The following limitations need to be considered. First, the present study is of a purely exploratory nature; that is, it represents a data-driven approach aimed at theory-building. Second, to ensure ecological validity, we did not exclude patients with comorbid disorders or patients taking psychotropic medication. It remains unclear whether the observed alterations in white matter fibre connections represent a risk factor or a consequence of the disorder due to the cross-sectional nature of this study. Finally, general methodological issues concerning the graph theoretical analysis of diffusion MRI tractography data apply. We used CSD tractography, which is capable of resolving crossing fibre tracts,⁷⁹ to reconstruct structural brain networks, decreasing the number of false-negative findings.⁸⁰ However, other difficulties of the tracking algorithm, such as modelling different fibre geometries and a potential increase of false-positive streamlines, need to be considered. By having included only links for which streamlines have been generated for all participants, we again reduced the influence of false-positive streamlines on the results. However, this procedure may have excluded relevant connections for the group contrast. In addition, it should be kept in mind that by using the diffusion parameter FA as an edge weight for the connectivity matrices, no strong inferences of the state of the anatomic connection between any 2 regions of interest can be made. Fractional anisotropy is modulated by a range of microstructural factors and the indication of lower or higher FA values in regard to the degree of structural connectivity remains unclear.⁸¹ Finally, the resolution of the data and FreeSurfer parcellation limits the interpretation; e.g., we cannot ascertain which specific subnuclei of the amygdala and structures of the brainstem are involved in the detected network.

Conclusion

This exploratory study is, to our knowledge, the first to report altered structural connectivity (i.e., FA values) in individuals with DPD compared with healthy controls.
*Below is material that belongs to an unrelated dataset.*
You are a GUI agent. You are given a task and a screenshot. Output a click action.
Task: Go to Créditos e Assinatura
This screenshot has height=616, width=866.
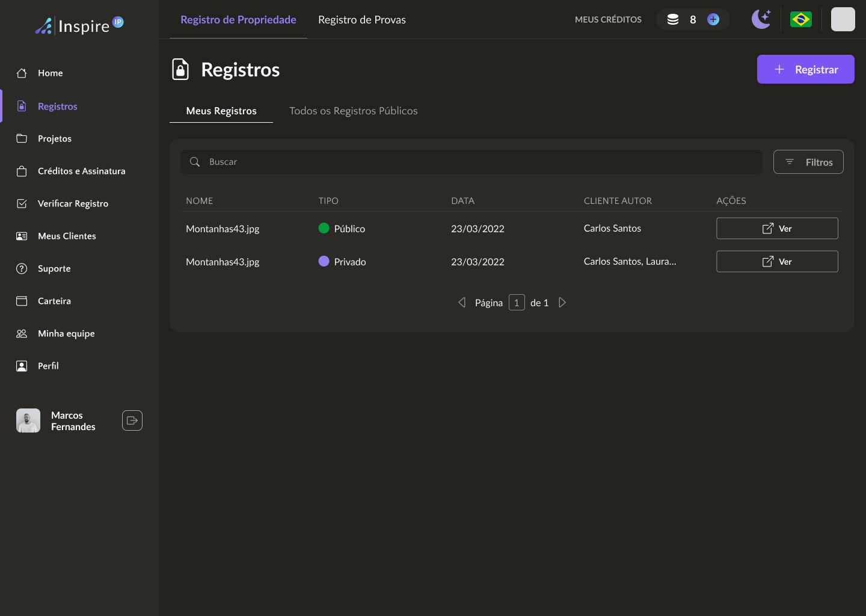tap(81, 171)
Our results support the model of frontolimbic dysbalance suggested to underlie emotional numbing in individuals with DPD, while at the same time emphasizing the role of the temporal lobes, as suggested by an early conceptualization of the disorder.⁹ We conclude that dysfunctional interaction on a network level as well as abnormal fibre tract connectivity on a link-based level, may contribute to the heterogenic symptomatology observed in individuals with DPD, which might also inform a transdiagnostic perspective.

Clinical implications could potentially be drawn from our findings in the long-term. One emphasis may lie in strengthening multimodal integration and embodiment in DPD. For severe and chronic courses, an interesting consideration on doing so refers to the implementation of repetitive transcranial magnetic stimulation above temporoparietal regions. In a first clinical trial, Mantovani and colleagues⁸² reported significant symptom reduction in 6 of 12 participants after 3 weeks of low-frequency repetitive transcranial magnetic stimulation on the right temporoparietal junction, with the strongest improvement observed in anomalous body experiences (71% improvement in responders⁸³). However, having used an exploratory approach, our results as well as their implications ought to be verified in a confirmatory study.